Update the entries below by changing every "icon" to "button", and write them out again with nothing else altered.

(Records)
## BEGIN

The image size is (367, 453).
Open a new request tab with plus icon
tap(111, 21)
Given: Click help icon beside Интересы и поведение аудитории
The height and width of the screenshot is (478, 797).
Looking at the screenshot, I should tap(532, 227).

## END

## OUTPUT:
The image size is (367, 453).
Open a new request tab with plus button
tap(111, 21)
Given: Click help button beside Интересы и поведение аудитории
The height and width of the screenshot is (478, 797).
Looking at the screenshot, I should tap(532, 227).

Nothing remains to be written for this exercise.